• Aufgabenstellung
#1 Welche Form hat das Finale des Werkes laut dem Textauszug?
#2 Schreibe aus dem Textauszug den Abschnitt von „Wie der Komponist“ bis einschließlich „mehr erleben sollte.“ wörtlich ab.

Das Finale des Werkes (Allegro, im Autograph: Allegretto) scheint, befreit von dessen manischen Zügen, die burleske Stimmung des Scherzos weiterführen zu wollen. Es präsentiert sich als ein Kettenrondo der Gestalt ABACADA-Coda. Die frühklassische Modelle parodierende Textur des Ritornells (A), der spöttische Ton der hier unangefochten dominierenden Marschelemente sowie schließlich die einen vulgären Foxtrot evozierende zweite Episode (C) – all das schafft eine Atmosphäre spielerischer Distanz und artifizieller Stilisierung. Gestört wird diese Eindimensionalität durch die wirkungsvoll placierten Eckepisoden (B, D), die dieser fast rokokohaften Nonchalance Bilder von roher Kraft entgegensetzen; vor allem die letzte dieser Episoden (D) wirkt entschieden wie ein Fremdkörper und enthält in nuce ein wenig von der barbarischen Frenetik, auf der die unwiderstehliche Wirkung des berühmten Presto-Fugatos im ersten Satz der IV. Symphonie beruht.
Wie der Komponist selbst sein Werk einschätzte, erhellt vielleicht am besten aus der Tatsache, daß er es – zusammen mit der Violinsonate und der damals erst zu schreibenden Bratschensonate, die sein letztes Werk wurde (op.147) – im Mai 1975 für den zur Eröffnung der folgenden Saison der Petersburger Philharmonie geplanten Autorenabend auswählte, den er selbst nicht mehr erleben sollte.

• Ausgelesene Zeilen
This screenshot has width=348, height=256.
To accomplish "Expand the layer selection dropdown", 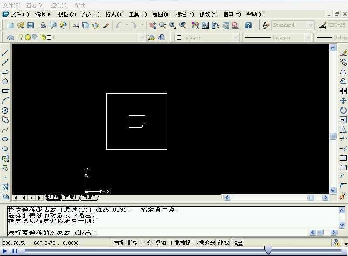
...
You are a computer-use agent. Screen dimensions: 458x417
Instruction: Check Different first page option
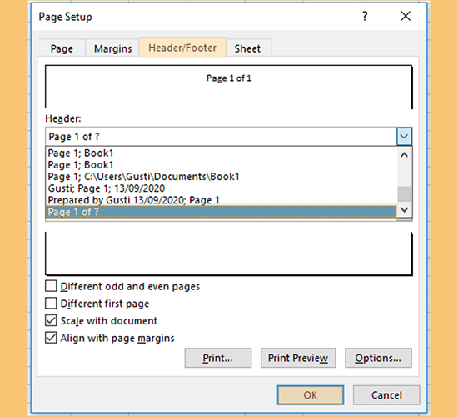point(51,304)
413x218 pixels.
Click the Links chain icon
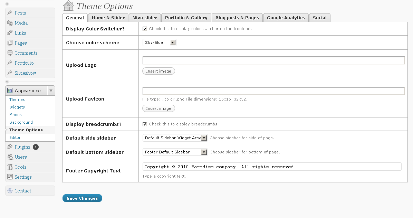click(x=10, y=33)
---
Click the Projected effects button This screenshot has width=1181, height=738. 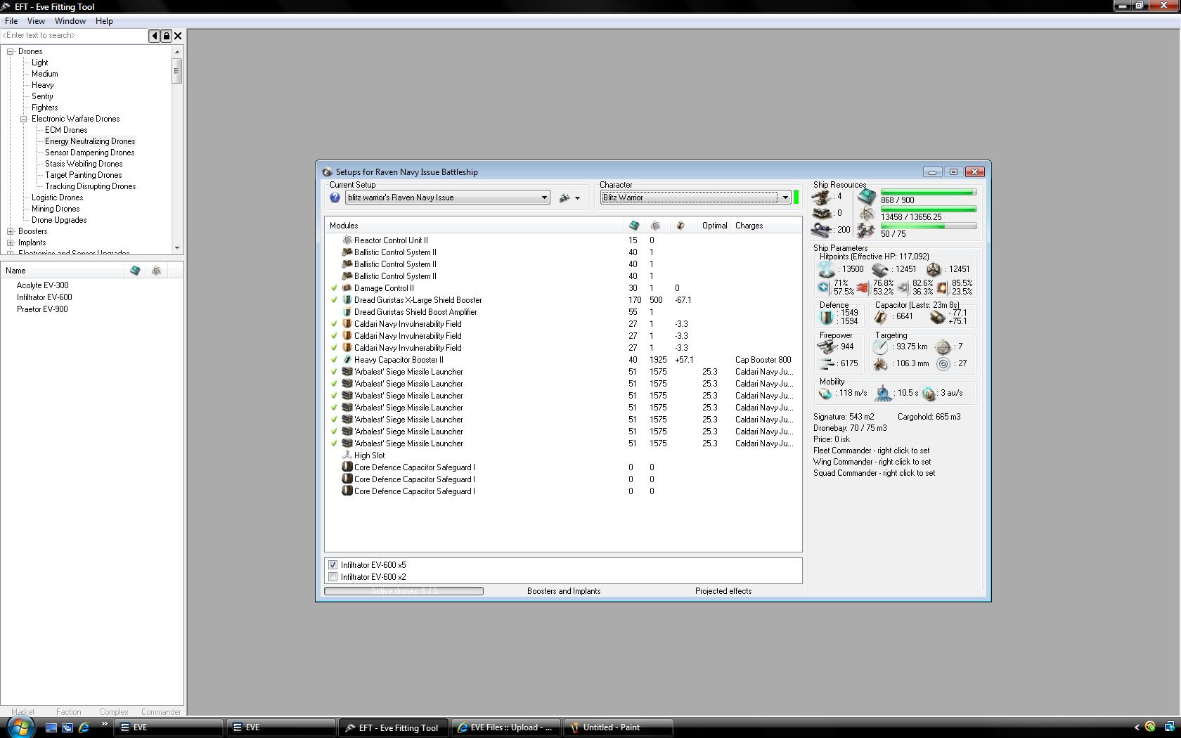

• Antworten nach Nummer
#1 Ein Kettenrondo der Gestalt ABACADA-Coda.

#2
Wie der Komponist selbst sein Werk einschätzte, erhellt vielleicht am besten aus der Tatsache, daß er es – zusammen mit der Violinsonate und der damals erst zu schreibenden Bratschensonate, die sein letztes Werk wurde (op.147) – im Mai 1975 für den zur Eröffnung der folgenden Saison der Petersburger Philharmonie geplanten Autorenabend auswählte, den er selbst nicht mehr erleben sollte.